After analyzing videos of shimmering colonies of giant honeybees, Kasterberger and his colleagues concluded that there two types of shimmering – small-scale ones that only involved under a dozen bees and large-scale ones that covered the entire surface of the hive. Small scale shimmering occurred frequently, while the large-scale ones only happened when there were wasps nearby.


Scientists noted that the intensity and frequency of the shimmering increased the closer predators got to the giant honeybee hive, and that the moment it began, nearby wasps or hornets halted their attack and fled. The more bees took part in the mesmerizing Mexican waves, the faster the predators retreated.

While it’s still not clear how the shimmering of giant honeybees affects invading wasps, in his study Gerald Kastberger suggests that small-scale waves confuses attackers, making it difficult for them to focus on any one bee, while large-scale shimmering actually threaten them.


Interestingly, large-scale shimmering was observed only when wasps or hornets breached a 50cm safe-zone around the honeybee’s hive. They could hover outside this perimeter without triggering the defense mechanism, but as soon as they crossed it, the Mexican waves began.

Shimmering seems to be used solely as a defense against wasps and hornets, while larger threats trigger a different response. For example, in one experiment, giant bees deployed hundreds of defenders when a kite appeared within 20 meters of the bee’s hive.
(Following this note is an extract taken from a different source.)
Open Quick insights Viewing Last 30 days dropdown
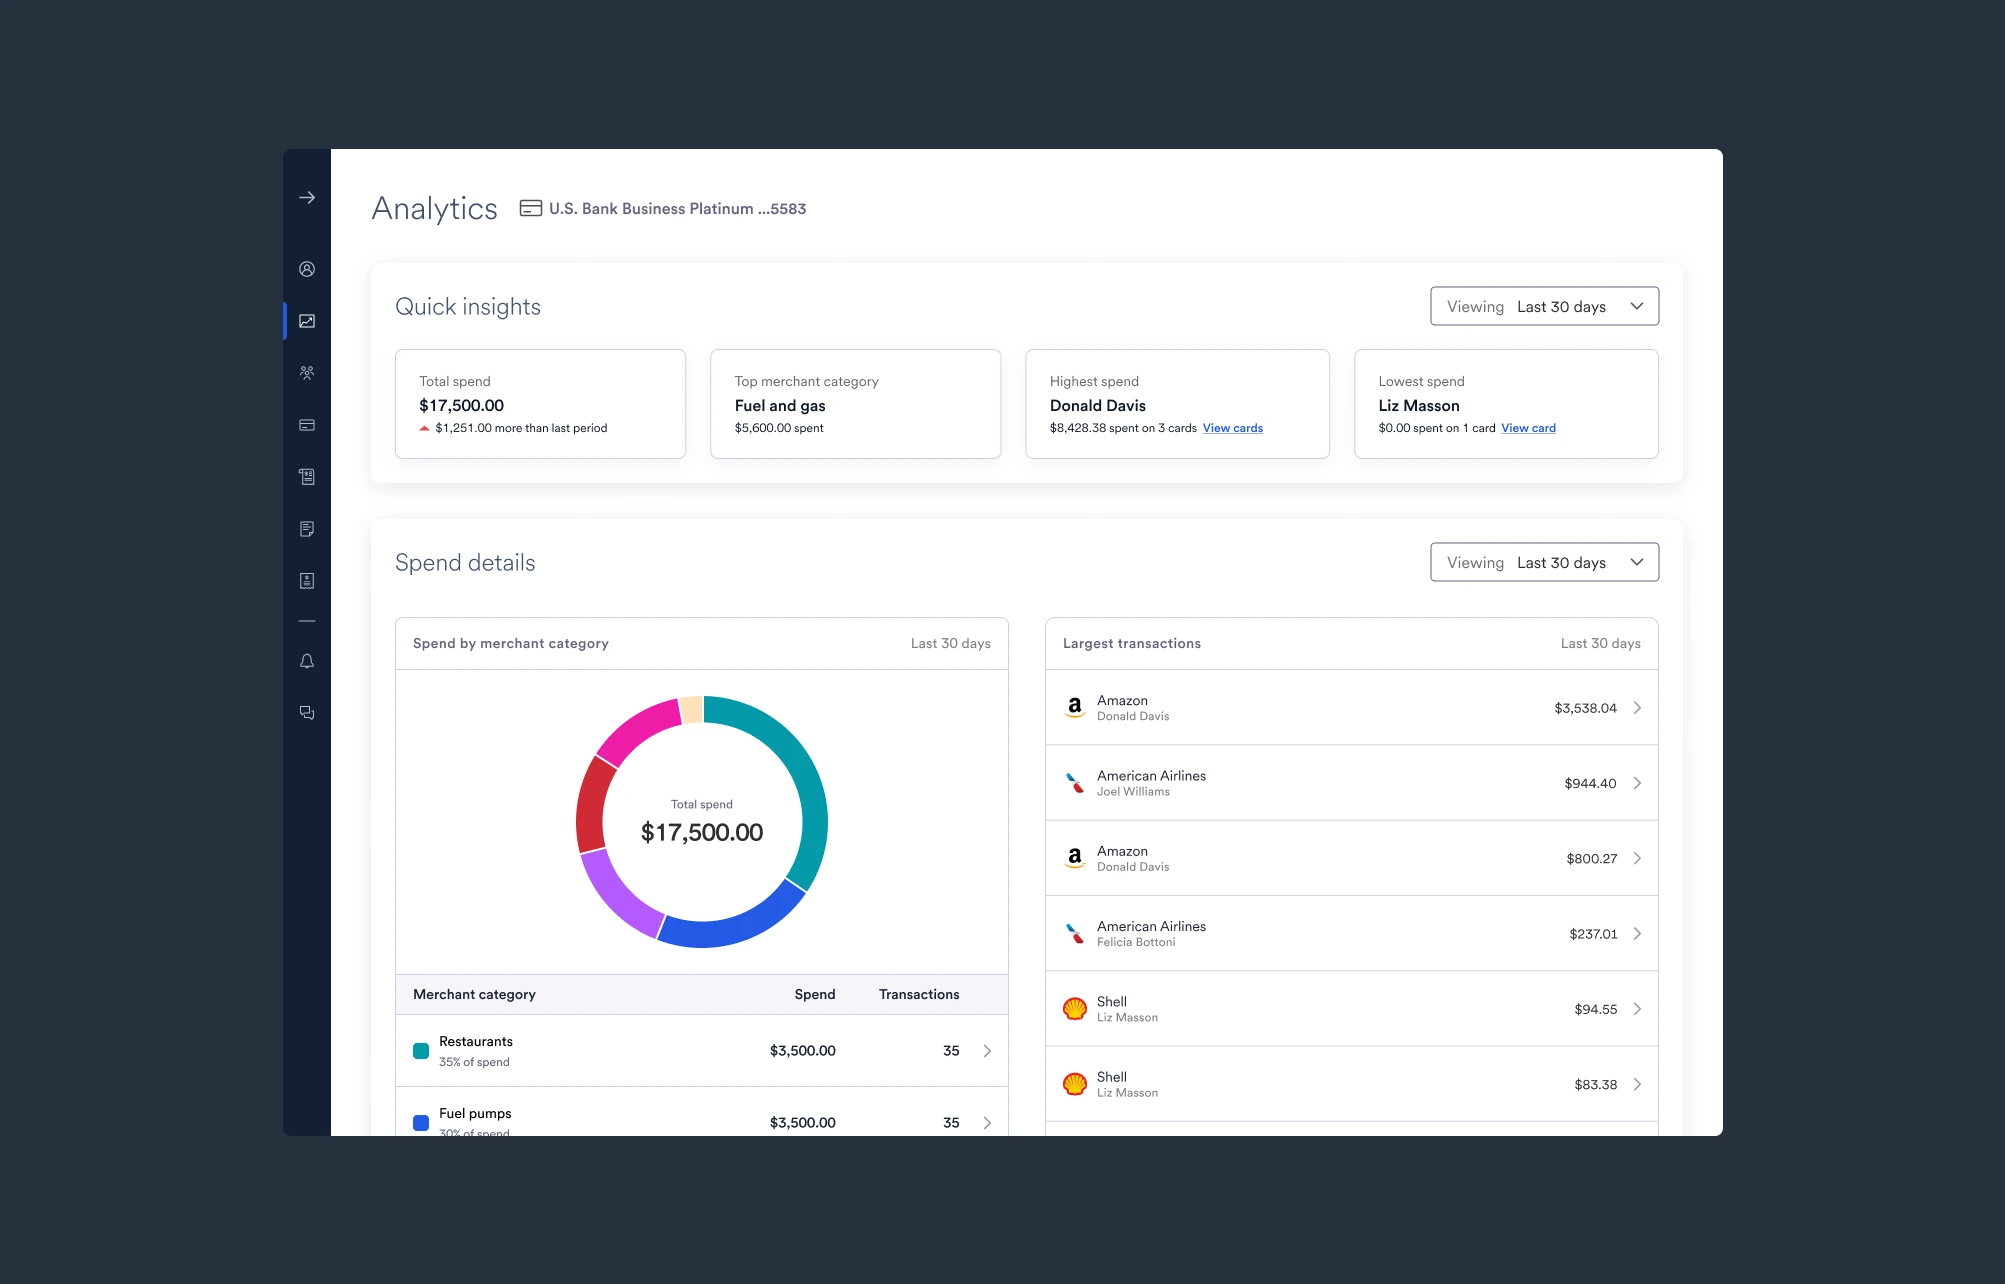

Shimmering is not full-proof, but if any wasp or hornet decides to land on the hive, giant honeybees have another trick up their sleeve. It’s called “snow balling” and it involves a group of bees surrounding the intruder and vibrating their wing muscles in unison. This heats the bees’ bodies to 45C, a temperature that is harmless to them but lethal to wasps. Basically, they cook the intruder alive.